From the line containing "Task: Set zoom to 1:1 actual size" down to the final line of the entries below, restate each line word for word and add nothing.

▸ Dataset content:
/---

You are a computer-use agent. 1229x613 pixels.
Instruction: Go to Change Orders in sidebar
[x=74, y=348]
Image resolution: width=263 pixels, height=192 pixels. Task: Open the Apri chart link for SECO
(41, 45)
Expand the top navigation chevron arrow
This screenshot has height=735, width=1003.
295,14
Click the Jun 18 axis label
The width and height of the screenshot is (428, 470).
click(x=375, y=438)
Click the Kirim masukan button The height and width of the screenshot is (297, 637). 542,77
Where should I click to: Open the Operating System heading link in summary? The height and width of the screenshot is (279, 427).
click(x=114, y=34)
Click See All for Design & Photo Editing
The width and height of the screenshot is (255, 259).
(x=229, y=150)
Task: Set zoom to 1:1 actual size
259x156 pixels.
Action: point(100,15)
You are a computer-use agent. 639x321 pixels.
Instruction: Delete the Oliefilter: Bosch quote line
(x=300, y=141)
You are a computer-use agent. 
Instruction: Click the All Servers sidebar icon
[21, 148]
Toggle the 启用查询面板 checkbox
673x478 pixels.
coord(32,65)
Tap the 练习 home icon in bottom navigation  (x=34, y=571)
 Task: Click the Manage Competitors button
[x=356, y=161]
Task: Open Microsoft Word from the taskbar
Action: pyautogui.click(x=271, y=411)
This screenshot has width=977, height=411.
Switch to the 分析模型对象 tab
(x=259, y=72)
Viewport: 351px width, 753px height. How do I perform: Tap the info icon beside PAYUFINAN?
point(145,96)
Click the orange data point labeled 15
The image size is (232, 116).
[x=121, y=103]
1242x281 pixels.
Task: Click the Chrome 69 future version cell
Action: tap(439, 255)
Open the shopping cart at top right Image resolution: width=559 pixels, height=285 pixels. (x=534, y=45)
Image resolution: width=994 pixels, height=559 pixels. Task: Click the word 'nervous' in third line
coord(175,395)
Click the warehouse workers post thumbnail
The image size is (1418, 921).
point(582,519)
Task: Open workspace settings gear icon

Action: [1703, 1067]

\---

▸ Your response:
Task: Set zoom to 1:1 actual size
259x156 pixels.
Action: point(100,15)
You are a computer-use agent. 639x321 pixels.
Instruction: Delete the Oliefilter: Bosch quote line
(x=300, y=141)
You are a computer-use agent. 
Instruction: Click the All Servers sidebar icon
[21, 148]
Toggle the 启用查询面板 checkbox
673x478 pixels.
coord(32,65)
Tap the 练习 home icon in bottom navigation  (x=34, y=571)
 Task: Click the Manage Competitors button
[x=356, y=161]
Task: Open Microsoft Word from the taskbar
Action: pyautogui.click(x=271, y=411)
This screenshot has width=977, height=411.
Switch to the 分析模型对象 tab
(x=259, y=72)
Viewport: 351px width, 753px height. How do I perform: Tap the info icon beside PAYUFINAN?
point(145,96)
Click the orange data point labeled 15
The image size is (232, 116).
[x=121, y=103]
1242x281 pixels.
Task: Click the Chrome 69 future version cell
Action: tap(439, 255)
Open the shopping cart at top right Image resolution: width=559 pixels, height=285 pixels. (x=534, y=45)
Image resolution: width=994 pixels, height=559 pixels. Task: Click the word 'nervous' in third line
coord(175,395)
Click the warehouse workers post thumbnail
The image size is (1418, 921).
point(582,519)
Task: Open workspace settings gear icon

Action: [1703, 1067]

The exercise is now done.